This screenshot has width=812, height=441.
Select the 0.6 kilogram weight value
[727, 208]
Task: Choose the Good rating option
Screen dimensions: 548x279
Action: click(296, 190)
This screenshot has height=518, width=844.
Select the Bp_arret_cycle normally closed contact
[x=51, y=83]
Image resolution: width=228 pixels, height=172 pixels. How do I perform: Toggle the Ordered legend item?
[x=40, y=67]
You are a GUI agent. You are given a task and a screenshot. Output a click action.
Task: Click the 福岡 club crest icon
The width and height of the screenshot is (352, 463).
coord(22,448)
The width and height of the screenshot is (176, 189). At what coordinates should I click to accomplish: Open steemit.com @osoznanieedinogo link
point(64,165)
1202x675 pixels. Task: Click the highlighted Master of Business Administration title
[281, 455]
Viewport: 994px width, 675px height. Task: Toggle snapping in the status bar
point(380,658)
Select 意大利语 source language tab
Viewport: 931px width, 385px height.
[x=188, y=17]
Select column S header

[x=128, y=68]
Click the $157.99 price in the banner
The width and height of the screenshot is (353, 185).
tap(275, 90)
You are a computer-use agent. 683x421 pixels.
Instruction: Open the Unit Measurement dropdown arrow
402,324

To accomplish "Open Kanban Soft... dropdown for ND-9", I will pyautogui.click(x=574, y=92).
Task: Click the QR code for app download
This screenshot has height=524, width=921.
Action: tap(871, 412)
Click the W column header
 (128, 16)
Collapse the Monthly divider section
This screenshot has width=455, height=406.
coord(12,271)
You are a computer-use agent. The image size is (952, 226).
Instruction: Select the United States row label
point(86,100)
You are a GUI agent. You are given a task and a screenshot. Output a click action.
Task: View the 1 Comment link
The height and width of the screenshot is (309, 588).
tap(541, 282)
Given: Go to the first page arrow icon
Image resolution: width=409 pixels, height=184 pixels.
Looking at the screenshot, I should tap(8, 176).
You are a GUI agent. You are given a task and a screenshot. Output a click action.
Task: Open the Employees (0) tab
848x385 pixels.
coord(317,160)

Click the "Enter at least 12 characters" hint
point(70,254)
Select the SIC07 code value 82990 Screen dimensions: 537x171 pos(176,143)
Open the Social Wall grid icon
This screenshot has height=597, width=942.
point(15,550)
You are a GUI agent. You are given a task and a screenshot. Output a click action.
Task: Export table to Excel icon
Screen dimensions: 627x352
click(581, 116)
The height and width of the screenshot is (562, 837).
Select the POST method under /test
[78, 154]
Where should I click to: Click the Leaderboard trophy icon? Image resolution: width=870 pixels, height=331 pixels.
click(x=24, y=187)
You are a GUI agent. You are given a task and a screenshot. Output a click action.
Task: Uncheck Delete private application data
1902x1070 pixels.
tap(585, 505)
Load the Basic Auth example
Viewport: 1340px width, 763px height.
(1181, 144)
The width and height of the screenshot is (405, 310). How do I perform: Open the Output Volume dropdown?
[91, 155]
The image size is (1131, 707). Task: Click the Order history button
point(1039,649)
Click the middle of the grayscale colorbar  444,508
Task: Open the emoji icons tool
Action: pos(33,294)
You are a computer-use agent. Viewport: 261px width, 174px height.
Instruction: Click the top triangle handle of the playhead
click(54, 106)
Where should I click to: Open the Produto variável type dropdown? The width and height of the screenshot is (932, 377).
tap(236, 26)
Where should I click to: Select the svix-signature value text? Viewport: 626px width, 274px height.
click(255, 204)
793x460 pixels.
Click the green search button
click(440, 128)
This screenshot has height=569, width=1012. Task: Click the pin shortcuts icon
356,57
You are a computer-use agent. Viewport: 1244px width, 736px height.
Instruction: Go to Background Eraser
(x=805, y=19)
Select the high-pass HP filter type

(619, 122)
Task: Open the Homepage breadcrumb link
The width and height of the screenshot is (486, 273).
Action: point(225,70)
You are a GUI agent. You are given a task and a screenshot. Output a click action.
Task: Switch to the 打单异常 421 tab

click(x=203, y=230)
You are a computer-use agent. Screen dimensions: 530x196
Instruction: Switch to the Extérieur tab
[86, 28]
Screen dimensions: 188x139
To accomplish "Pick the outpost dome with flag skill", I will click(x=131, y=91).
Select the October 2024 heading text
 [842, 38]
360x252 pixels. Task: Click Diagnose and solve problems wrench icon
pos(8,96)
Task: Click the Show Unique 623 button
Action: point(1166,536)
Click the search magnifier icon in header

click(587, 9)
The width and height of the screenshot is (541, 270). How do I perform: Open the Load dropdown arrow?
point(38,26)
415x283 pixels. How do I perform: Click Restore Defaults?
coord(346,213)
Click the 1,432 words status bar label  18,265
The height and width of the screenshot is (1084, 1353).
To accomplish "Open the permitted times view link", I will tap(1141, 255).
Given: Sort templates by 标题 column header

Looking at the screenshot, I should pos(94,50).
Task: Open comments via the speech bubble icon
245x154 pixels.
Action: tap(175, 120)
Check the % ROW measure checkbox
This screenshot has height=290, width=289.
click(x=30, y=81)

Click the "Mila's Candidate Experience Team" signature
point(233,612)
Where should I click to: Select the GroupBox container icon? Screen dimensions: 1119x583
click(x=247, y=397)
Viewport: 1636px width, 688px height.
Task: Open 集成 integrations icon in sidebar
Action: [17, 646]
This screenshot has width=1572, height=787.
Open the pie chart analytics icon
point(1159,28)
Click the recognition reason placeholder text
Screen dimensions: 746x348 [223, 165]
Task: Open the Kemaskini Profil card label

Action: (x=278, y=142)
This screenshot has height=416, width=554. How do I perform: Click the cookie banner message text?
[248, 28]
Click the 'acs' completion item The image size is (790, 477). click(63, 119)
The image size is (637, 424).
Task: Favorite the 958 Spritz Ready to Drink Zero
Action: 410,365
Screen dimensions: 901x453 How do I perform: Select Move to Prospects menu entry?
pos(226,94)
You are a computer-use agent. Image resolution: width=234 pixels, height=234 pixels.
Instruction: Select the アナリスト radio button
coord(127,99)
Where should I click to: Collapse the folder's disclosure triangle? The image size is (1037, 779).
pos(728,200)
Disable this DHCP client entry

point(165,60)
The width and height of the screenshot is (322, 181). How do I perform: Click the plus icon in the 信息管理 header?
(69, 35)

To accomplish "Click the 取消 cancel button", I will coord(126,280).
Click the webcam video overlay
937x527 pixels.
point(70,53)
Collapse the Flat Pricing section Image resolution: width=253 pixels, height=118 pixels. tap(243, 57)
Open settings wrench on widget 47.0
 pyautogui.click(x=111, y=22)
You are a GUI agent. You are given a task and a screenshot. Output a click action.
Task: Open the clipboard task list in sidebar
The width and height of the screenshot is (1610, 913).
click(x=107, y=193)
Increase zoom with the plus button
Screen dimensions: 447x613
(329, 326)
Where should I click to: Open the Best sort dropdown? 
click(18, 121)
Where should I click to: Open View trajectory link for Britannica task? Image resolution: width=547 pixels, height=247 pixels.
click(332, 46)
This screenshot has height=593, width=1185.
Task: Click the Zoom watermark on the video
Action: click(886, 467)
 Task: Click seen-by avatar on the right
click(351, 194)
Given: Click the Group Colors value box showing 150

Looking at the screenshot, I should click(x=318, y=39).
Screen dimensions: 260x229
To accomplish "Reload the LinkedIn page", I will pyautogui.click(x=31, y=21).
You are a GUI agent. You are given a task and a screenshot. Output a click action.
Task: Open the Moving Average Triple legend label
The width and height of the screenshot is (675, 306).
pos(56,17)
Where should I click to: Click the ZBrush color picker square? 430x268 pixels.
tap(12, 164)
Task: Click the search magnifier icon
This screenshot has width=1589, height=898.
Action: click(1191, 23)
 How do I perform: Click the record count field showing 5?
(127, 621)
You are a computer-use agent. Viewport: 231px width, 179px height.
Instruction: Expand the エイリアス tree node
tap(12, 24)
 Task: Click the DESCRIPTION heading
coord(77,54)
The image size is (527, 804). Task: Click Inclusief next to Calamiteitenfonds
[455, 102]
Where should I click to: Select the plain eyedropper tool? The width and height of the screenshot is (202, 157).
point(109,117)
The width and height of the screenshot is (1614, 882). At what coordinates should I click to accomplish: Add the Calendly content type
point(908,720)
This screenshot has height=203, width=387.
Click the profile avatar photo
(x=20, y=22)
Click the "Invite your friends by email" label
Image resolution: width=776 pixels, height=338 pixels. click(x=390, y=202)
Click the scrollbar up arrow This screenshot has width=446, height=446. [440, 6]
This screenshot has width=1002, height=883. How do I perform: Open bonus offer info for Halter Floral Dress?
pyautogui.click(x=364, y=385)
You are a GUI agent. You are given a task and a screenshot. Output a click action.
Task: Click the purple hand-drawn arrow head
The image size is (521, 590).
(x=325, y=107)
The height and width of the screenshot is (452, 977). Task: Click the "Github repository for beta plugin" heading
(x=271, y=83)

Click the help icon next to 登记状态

★ ★ ★ ★ ★

Above are the entries. Copy exactly the part that opens with the line containing "Instruction: Open the" and closes with the line containing "You are a computer-use agent. Viewport: 261px", and no more.

Instruction: Open the Unit Measurement dropdown arrow
402,324

To accomplish "Open Kanban Soft... dropdown for ND-9", I will pyautogui.click(x=574, y=92).
Task: Click the QR code for app download
This screenshot has height=524, width=921.
Action: tap(871, 412)
Click the W column header
 (128, 16)
Collapse the Monthly divider section
This screenshot has width=455, height=406.
coord(12,271)
You are a computer-use agent. The image size is (952, 226).
Instruction: Select the United States row label
point(86,100)
You are a GUI agent. You are given a task and a screenshot. Output a click action.
Task: View the 1 Comment link
The height and width of the screenshot is (309, 588).
tap(541, 282)
Given: Go to the first page arrow icon
Image resolution: width=409 pixels, height=184 pixels.
Looking at the screenshot, I should tap(8, 176).
You are a GUI agent. You are given a task and a screenshot. Output a click action.
Task: Open the Employees (0) tab
848x385 pixels.
coord(317,160)

Click the "Enter at least 12 characters" hint
point(70,254)
Select the SIC07 code value 82990 Screen dimensions: 537x171 pos(176,143)
Open the Social Wall grid icon
This screenshot has height=597, width=942.
point(15,550)
You are a GUI agent. You are given a task and a screenshot. Output a click action.
Task: Export table to Excel icon
Screen dimensions: 627x352
click(581, 116)
The height and width of the screenshot is (562, 837).
Select the POST method under /test
[78, 154]
Where should I click to: Click the Leaderboard trophy icon? Image resolution: width=870 pixels, height=331 pixels.
click(x=24, y=187)
You are a GUI agent. You are given a task and a screenshot. Output a click action.
Task: Uncheck Delete private application data
1902x1070 pixels.
tap(585, 505)
Load the Basic Auth example
Viewport: 1340px width, 763px height.
(1181, 144)
The width and height of the screenshot is (405, 310). How do I perform: Open the Output Volume dropdown?
[91, 155]
The image size is (1131, 707). Task: Click the Order history button
point(1039,649)
Click the middle of the grayscale colorbar  444,508
Task: Open the emoji icons tool
Action: pos(33,294)
You are a computer-use agent. Viewport: 261px width, 174px height.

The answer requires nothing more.